I'm excited to announce that I accepted an offer as Associate Director of Foley Gallery.
and I have something to say.
Over the past few days, I've had a lot of people say "oh, wow you're lucky!" or "how'd you land that job?" or something along those lines. I had similar reactions when I got hired at SCAD immediately out of grad school and even now, when I get featured in publications and exhibitions.
While I do feel lucky, I'm not lucky. I worked really, really hard. I applied for about 110 positions between March through August of this year. I interviewed for 28, and turned down a dozen. I'm most surprised that some people with these reactions knew me in college when I worked at Kohl's to pay for my education/housing, or know that I briefly worked at Designer Shoe Warehouse when I moved here because I wasn't full time at the previous gallery.

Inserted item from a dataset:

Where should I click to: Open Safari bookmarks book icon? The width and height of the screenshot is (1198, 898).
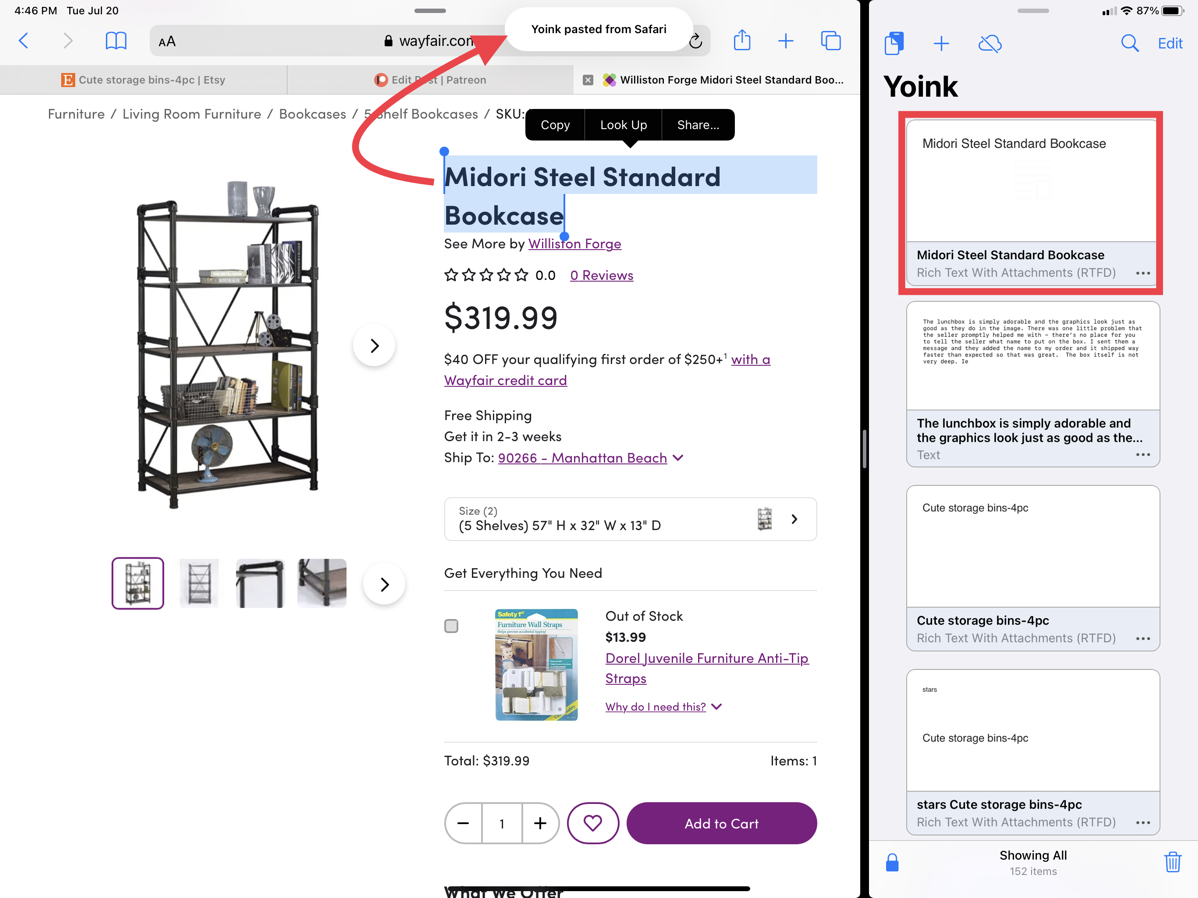(116, 41)
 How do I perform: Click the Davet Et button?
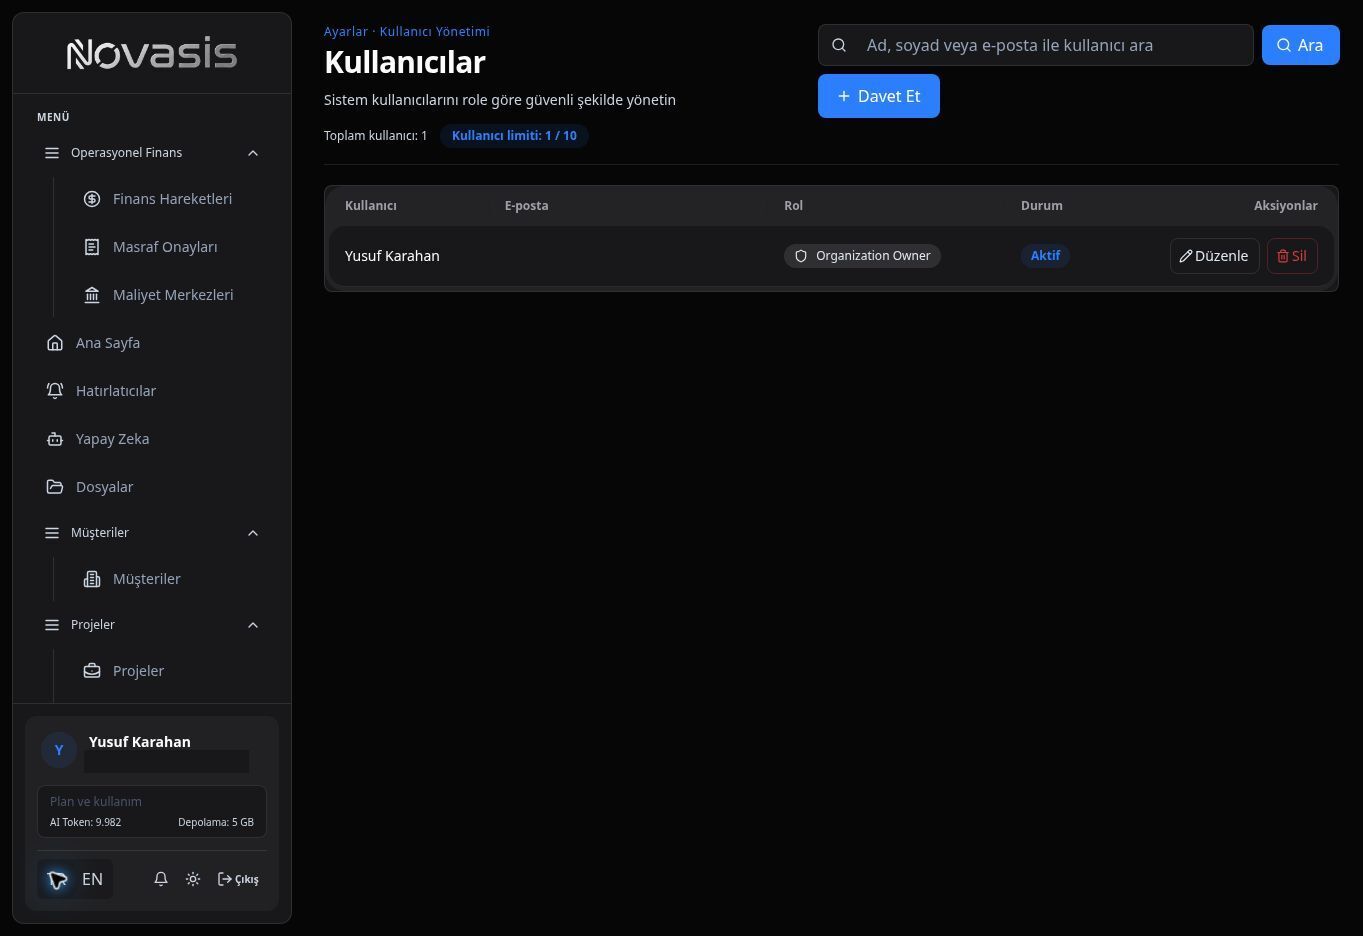[879, 96]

Don't tell me I'm lucky to have gotten to where I am, or act like this fell into my lap, because it didn't. I had to fight for it.
I've had to prove to people that my MFA from a school-they've-never-heard-of is of value. I've had to prove to people that I genuinely want to donate proceeds from art exhibitions to charities and non-profits, and that there's nothing in it for me, (REALLY!) other than wanting to help. I think I'll always want to help others, in any position I'm employed in. If you're still reading... I credit my success to stickin' to my guns.
I turned down an appealing offer in mid-summer because the schedule wouldn't have allowed me to attend church. They weren't even considering me leaving early (to attend) as an option, so I no longer considered THEM an option. Why should such an important aspect of my life, my faith - become second to my career? I had faith a better position would come along, and it did.
Let's talk about my new boss. I have to admit, it's a little crazy to become the associate director of a gallery I studied about a bit while I was in college. I'm excited to work with contemporary photography again, and I had so many great friends and former supervisors reach out to Foley Gallery to recommend me. Blessed is the word I'm looking for... but "Lucky?" Pass.